Sponsored by Sen. Chris Hansen, D-Denver, Sen. Bob Rankin, R-Carbondale, Rep. David Ortiz, D-Littleton, and Rep. Marc Snyder, D-Manitou Springs, the bill would infuse the state’s unemployment insurance trust fund (UITF) with pandemic relief funds while expanding eligibility and improving benefits to help support Colorado’s working families.

“When the pandemic hit and thousands of Coloradans lost their jobs, the state’s unemployment insurance program was there to help families pay rent and keep food on the table,” Hansen said. “Now we’re doubling down to protect this critical safety net for working families and our economy by investing hundreds of millions into unemployment insurance to protect future solvency while improving and expanding the benefits it offers. This bill will better prepare us to weather any future economic downturns, and help make sure unemployment insurance continues to benefit working Colorado families for years to come.”

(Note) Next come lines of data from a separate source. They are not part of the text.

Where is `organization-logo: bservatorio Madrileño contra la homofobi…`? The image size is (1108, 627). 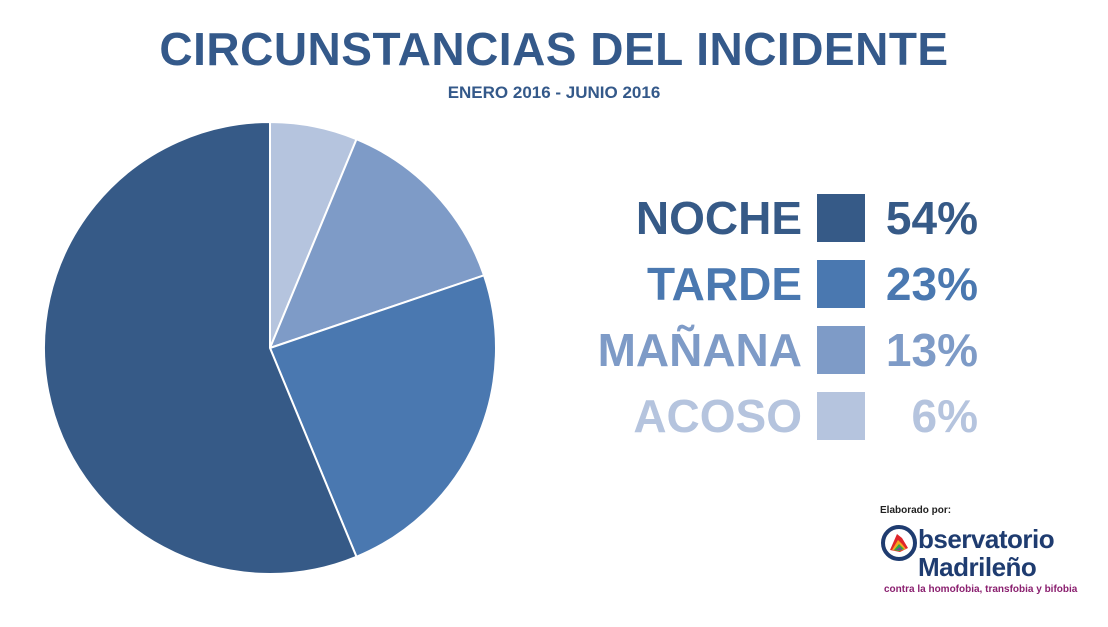 organization-logo: bservatorio Madrileño contra la homofobi… is located at coordinates (978, 562).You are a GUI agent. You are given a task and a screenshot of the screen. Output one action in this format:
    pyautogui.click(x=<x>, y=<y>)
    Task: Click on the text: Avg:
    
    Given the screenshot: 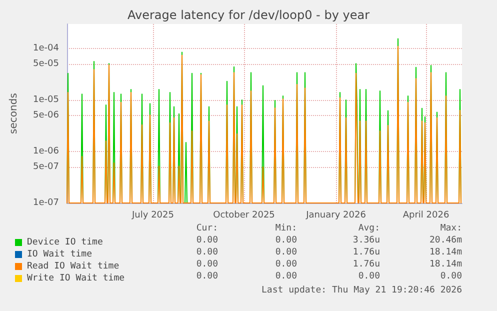 What is the action you would take?
    pyautogui.click(x=369, y=229)
    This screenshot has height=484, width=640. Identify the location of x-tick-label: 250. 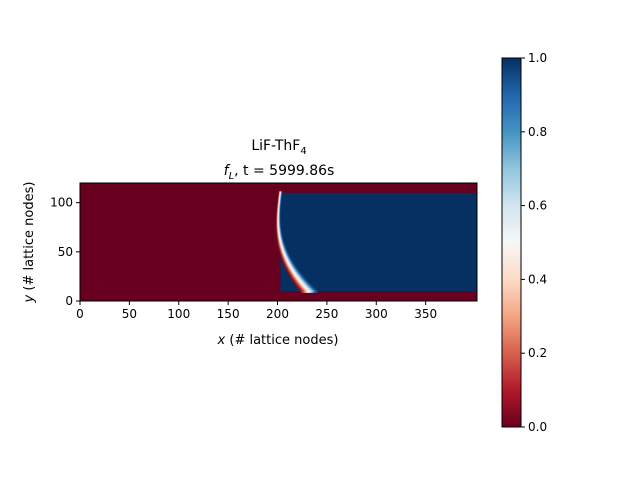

“The bipartisan legislation we introduced today has the support of the business community, workers and lawmakers in both parties because we all agree – this is a responsible path forward to reduce costs for businesses, improve protections for workers, and save everyone money,” Snyder said. “The pandemic made it very clear – Colorado workers need an unemployment insurance system that works for them and delivers the assistance they need, when they need it. We’ve crafted a bill that will help ensure the stability of the fund and make common sense improvements to ensure the system meets the needs of the moment.”

“This bill reforms our unemployment insurance program to better deliver assistance to workers and save people and businesses money,” Ortiz said. “At the start of the pandemic, changes to the system worked well to help get people back to work, and I’m excited to make them permanent. Not only does this bill stave off steep cost increases on businesses, it will ensure more workers get the assistance they need to get back on their feet.” “Colorado businesses have endured one of the most challenging economic environments in our state’s history,” said Colorado Chamber President and CEO Loren Furman, who was instrumental in the bill negotiations. “Through no fault of their own, many were forced to close and lay off valued employees, which has put them on the hook for the depletion of the UITF. After months of negotiations, this bill is an important first step in providing real relief to Colorado businesses. While we are still in need of a long-term solution, these funds will prevent significant unemployment premium increases, which will in turn help Colorado workers and local communities across the state.”

The legislation announced today invests $600 million to shore up the solvency of the UITF and protect against potential future economic downturns. This will save businesses money on premiums and provide certainty to workers who depend on unemployment benefits to continue paying for essentials like food, rent, and transportation while they search for new work.

The bill makes further improvements to ensure the unemployment system works better for Colorado families. It raises the benefit amount part-time workers can receive from 25 percent to 50 percent of the weekly benefit amount, in order to remove disincentives for workers who are laid off to find part-time employment while seeking a full-time job. It also creates a Benefit Recovery Fund to ensure that workers in Colorado who lack work authorization can access the benefits they contribute to and their employers pay premiums into.

The bill also eliminates the one-week waiting period to help workers access their benefits as quickly as possible once the Fund reaches a sustainable level, clarifies what constitutes an overpayment, and requires employers to inform their workers of their unemployment benefit eligibility upon separation.